Durham university has had to defend its decision to give support to student sex workers after criticism by government ministers.
A one hour workshop on “understand[ing] the challenges and obstacles that students involved in sex work might struggle to overcome when wishing to seek support” was given to staff and students.
“We make no apologies for working to ensure that Durham is a safe environment for all of our students and staff. We are extremely disappointed by the way the intentions for, and content of, this session have been misinterpreted.”
The workshop sparked some controversy for seeming to support the idea of helping students get into sex work but the university says they were offering advice and support for those already doing it.
The workshop was initiated by requests from students themselves, with the university hoping to encourage students to ask for help despite the stigma of the industry.
But complaints have been heard from a variety of people including a Cabinet Minister and an MP.
“[Durham university] legitimis[es] a dangerous industry which thrives on the exploitation of women”
Michelle Donelan, the Minister for Further Education, added that the university was “badly failing” to protect its students.
MP for Labour Diane Abbott, chimed in on Twitter expressing her horror that Durham university was “offering training to students who want to be sex workers”.
And yet, the critical comments have come from everyone but sex-workers. It seems slightly puzzling that those with no experience in the industry are the ones talking down to institutions offering support to potentially vulnerable students.

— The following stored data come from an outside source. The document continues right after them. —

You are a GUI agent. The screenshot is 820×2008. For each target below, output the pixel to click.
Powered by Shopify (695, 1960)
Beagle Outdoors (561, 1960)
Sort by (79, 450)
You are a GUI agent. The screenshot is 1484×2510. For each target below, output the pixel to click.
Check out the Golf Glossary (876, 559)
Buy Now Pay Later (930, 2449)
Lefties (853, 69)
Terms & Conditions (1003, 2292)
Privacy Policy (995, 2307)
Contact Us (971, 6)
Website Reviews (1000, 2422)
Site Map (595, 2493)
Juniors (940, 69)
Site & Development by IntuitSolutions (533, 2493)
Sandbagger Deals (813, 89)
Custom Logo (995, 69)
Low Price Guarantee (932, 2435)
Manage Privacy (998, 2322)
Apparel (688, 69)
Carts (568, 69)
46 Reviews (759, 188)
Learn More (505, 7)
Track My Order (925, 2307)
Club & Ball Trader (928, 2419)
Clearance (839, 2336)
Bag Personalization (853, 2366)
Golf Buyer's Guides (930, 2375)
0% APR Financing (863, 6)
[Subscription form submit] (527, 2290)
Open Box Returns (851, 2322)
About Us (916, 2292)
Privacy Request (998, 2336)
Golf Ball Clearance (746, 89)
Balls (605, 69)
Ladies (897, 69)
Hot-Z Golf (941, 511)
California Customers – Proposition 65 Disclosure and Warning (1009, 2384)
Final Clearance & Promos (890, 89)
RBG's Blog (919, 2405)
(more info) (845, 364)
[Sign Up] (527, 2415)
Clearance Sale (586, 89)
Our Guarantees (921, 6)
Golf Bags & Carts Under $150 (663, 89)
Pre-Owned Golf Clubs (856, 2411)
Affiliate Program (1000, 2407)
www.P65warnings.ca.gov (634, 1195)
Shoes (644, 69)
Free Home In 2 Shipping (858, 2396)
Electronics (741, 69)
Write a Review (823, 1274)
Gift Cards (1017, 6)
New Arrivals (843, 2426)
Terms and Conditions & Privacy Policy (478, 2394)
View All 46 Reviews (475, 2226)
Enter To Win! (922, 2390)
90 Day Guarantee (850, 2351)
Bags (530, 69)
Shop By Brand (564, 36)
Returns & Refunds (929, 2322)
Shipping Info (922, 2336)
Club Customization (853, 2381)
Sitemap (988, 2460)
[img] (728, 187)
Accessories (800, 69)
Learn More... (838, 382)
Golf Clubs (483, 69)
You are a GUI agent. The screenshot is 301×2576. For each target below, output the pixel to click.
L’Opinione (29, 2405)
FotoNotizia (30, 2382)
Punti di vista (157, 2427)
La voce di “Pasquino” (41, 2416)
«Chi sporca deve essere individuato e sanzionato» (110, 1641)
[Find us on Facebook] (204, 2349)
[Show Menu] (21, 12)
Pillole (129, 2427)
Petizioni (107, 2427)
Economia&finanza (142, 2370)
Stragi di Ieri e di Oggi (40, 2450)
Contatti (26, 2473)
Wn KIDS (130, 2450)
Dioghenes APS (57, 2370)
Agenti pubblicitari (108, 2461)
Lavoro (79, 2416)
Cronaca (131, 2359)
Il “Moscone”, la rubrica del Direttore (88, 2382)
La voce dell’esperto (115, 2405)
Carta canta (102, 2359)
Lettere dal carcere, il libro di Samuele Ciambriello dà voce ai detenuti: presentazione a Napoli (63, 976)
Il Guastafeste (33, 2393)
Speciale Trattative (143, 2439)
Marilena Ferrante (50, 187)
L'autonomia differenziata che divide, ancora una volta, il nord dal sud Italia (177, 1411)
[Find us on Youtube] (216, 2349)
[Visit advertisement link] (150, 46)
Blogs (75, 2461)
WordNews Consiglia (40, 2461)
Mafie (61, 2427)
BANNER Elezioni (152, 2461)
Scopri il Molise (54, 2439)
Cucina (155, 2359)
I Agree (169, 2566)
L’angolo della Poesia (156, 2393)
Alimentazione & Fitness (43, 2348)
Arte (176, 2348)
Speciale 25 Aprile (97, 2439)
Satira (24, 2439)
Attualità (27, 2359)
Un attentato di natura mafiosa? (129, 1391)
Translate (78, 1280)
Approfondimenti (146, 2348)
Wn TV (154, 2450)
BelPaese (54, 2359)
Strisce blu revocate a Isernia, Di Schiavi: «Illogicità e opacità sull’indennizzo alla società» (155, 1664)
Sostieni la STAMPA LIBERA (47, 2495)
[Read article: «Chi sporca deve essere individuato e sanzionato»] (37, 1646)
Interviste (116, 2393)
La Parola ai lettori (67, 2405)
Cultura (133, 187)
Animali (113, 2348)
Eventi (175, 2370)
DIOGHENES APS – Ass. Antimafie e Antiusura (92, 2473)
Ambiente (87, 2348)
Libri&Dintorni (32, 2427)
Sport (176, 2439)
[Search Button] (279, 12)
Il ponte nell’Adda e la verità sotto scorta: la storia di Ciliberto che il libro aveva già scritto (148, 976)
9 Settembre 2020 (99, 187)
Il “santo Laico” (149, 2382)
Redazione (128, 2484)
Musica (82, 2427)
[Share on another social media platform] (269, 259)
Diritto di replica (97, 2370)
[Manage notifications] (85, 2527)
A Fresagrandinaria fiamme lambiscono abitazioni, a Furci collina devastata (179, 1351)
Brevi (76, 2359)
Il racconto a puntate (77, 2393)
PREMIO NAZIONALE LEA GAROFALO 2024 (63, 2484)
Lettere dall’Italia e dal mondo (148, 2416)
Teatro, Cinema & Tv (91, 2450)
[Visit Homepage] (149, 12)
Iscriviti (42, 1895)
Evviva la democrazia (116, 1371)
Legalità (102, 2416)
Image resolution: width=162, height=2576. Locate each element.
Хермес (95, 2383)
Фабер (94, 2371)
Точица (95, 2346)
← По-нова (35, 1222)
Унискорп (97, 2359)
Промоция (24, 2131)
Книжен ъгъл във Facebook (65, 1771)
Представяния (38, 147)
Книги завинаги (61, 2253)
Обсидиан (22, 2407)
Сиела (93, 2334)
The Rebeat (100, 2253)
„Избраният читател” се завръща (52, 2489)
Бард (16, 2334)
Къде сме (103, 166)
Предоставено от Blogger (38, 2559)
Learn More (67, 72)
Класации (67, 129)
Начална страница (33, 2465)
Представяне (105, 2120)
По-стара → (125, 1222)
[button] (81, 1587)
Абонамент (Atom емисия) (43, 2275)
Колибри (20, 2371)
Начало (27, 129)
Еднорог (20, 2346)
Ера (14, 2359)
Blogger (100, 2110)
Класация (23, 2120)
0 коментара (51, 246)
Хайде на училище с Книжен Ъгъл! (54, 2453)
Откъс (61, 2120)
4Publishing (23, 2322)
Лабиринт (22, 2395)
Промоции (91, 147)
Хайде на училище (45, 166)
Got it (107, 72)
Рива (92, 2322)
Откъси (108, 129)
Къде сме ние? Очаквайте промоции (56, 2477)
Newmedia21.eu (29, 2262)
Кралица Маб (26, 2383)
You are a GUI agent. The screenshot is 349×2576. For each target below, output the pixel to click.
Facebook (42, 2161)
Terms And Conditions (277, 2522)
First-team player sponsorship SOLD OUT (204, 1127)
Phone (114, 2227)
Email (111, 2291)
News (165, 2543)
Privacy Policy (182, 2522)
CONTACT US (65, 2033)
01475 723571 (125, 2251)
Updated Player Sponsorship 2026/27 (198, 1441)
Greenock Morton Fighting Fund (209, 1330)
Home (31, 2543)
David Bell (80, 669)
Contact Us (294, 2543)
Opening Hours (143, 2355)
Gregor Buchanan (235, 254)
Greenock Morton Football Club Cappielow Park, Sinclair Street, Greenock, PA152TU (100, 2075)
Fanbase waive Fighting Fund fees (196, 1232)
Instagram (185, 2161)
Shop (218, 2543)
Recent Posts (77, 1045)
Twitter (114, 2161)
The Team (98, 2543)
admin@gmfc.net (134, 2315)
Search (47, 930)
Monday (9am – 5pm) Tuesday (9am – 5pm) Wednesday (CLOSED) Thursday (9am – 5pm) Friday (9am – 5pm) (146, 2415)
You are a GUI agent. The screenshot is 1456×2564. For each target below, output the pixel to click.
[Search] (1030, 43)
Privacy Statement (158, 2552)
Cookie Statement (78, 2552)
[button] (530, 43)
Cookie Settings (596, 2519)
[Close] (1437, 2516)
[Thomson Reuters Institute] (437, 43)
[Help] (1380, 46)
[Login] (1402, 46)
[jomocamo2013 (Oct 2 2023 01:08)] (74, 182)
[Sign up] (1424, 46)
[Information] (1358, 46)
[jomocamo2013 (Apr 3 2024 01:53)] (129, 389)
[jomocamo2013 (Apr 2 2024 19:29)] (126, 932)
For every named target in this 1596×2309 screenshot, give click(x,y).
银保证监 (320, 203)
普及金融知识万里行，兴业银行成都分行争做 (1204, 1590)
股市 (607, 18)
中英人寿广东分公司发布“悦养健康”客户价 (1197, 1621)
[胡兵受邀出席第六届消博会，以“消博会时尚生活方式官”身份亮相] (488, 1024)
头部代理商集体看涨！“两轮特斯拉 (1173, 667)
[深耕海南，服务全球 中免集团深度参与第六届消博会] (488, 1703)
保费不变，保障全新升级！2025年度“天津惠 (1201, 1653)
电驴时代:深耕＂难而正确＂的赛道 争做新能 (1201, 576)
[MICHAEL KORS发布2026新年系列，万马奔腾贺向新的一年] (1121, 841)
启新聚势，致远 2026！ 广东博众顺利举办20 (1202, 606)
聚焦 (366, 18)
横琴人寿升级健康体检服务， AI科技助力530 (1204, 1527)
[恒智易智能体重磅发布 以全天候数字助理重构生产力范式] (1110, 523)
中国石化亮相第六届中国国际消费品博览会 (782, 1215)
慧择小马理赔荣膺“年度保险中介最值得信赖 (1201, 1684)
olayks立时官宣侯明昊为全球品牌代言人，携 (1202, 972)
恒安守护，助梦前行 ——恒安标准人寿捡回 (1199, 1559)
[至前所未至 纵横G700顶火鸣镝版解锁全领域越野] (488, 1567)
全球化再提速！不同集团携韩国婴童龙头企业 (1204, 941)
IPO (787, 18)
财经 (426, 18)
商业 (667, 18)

Figures estimate that 3% of university students engage in sex-work, and for various reasons – to support their income, or even simply for enjoyment. An additional 9% said they would turn to sex work if they found themselves in a financial emergency – a figure that sex work expert Jessica Hyer Griffin says is closer to the real number of current student sex workers and been brought about by financial difficulties over the pandemic.
Last year, the government handed over an extra £85m to universities to help those facing financial hardship. Despite this, many students still struggle to cover the cost of living, but shaming students for making money will not fix the problem.
Why is offering help to student sex workers viewed as radical?
The criticism, lack of knowledge about sex work as well as unbalanced stereotypes about the industry (such as it only being harmful) feed into a wider pattern of stigmatisation and control.
Students should feel they can engage in work that they enjoy, that is safe from abuse and is done of their own choice. Criticising universities for trying to support students in this mission is a counter-productive and equally harmful endeavour.